Na União Europeia, por exemplo, o plano é que, a partir de 2035, todos os carros vendidos nos países do bloco tenham propulsão elétrica, incentivando a extinção do motor a combustão. Para abastecer essa frota, que pode chegar a 56 milhões de carros vendidos em 2030, a aposta do mundo está na expansão das fontes renováveis como a energia eólica e a solar. Serão necessários investimentos da ordem de US$ 4 trilhões para atender à demanda mundial.

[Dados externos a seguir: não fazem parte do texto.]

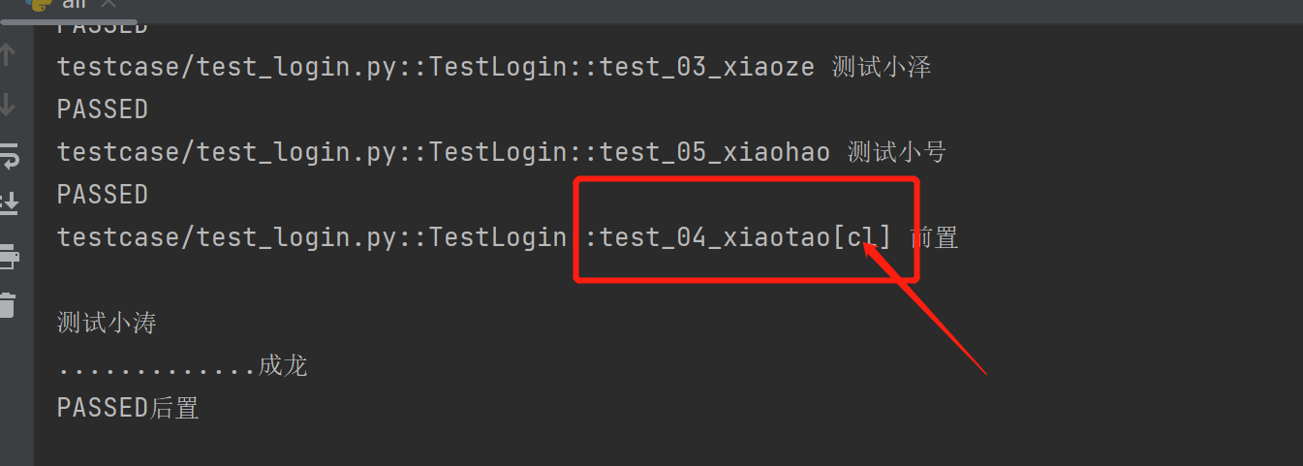Click the up stack trace arrow
The height and width of the screenshot is (466, 1303).
8,54
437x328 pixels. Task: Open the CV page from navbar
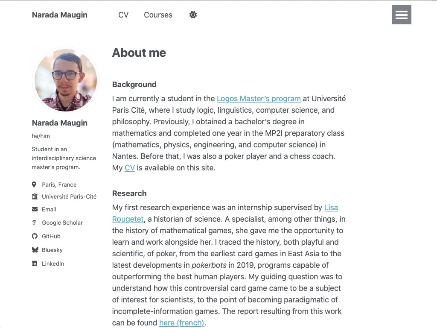(123, 15)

Durante muito tempo as exigências eram de faz de conta. Agora, muitos países tendem a forçar as empresas a adotar planos concretos de redução de emissões”
Segundo Monique Gonçalves, gerente sênior de Relações Corporativas e Assuntos Regulatórios da Shell Brasil, a produção de petróleo da empresa atingiu o pico em 2019 e, a partir de agora, pode ter um declínio de até 2% ao ano. No mundo, a companhia terá nove países-chave na produção do óleo. O Brasil é um deles – no início do mês, o grupo ganhou a licitação de cinco blocos no País.

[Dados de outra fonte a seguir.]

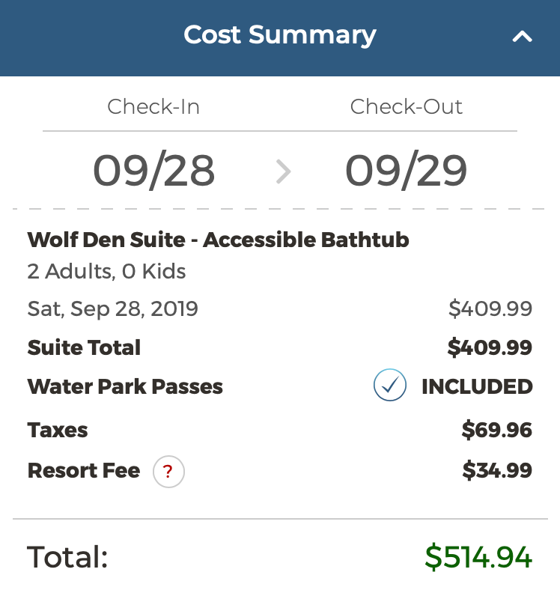
Task: Click the Water Park Passes included checkmark
Action: point(389,386)
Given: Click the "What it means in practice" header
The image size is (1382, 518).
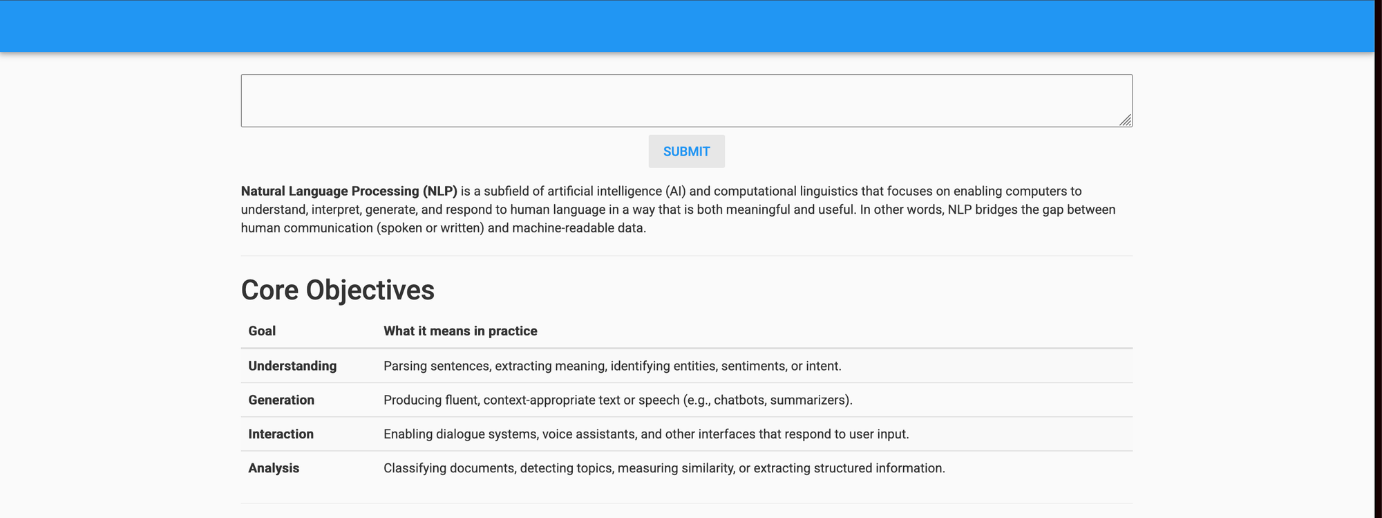Looking at the screenshot, I should [x=460, y=331].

A BP também seguiu a mesma linha e decidiu reduzir a produção de petróleo em 40%, ficando apenas com as reservas mais produtivas. “Em 2020, definimos a nova estratégia que é zero emissão de carbono em 2050. Isso inclui as emissões da nossa produção, da matéria-prima que usamos e dos produtos que vendemos”, diz o presidente da BP Brasil, Mario Lindenhayn.
Na Petrobras, a situação é diferente. A expectativa da empresa é que até 2040 haverá aumento da demanda pelos combustíveis fósseis. Depois, haverá um platô até 2060 e queda em seguida. Isso porque as economias mais maduras vão reduzir, mas os emergentes vão continuar com demanda em alta, diz o diretor de Relacionamento Institucional e Sustentabilidade, Roberto Ardenghy. “Nosso princípio é que a transição energética virá de forma gradual”, afirma o executivo, destacando que o volume de ativos relacionados ao petróleo é da ordem de US$ 23 trilhões.
Petroleiras viram empresas de energia e apostam em eólicas e solar
Diante da pressão de governos, da sociedade e dos acionistas para reduzir as emissões de carbono, multinacionais antes reconhecidas como grandes petroleiras agora querem ser classificadas como empresas de energia. Para mudar o status, estão investindo pesado em fontes renováveis como contribuição à descarbonização da economia. A lista inclui BP, Shell e Equinor, que apostam na expansão da geração eólica e solar e no desenvolvimento do hidrogênio para diversificar o portfólio nos próximos anos.
“As empresas precisam sinalizar para seus acionistas que vão continuar crescendo (mesmo num cenário de redução de demanda do petróleo)”, diz o professor do Instituto de Economia da UFRJ, Helder Queiroz. Nesse aspecto, diz ele, o Estado precisa ter a capacidade de guiar o setor privado, dando sinais de que haverá uma transformação para uma economia de baixo carbono.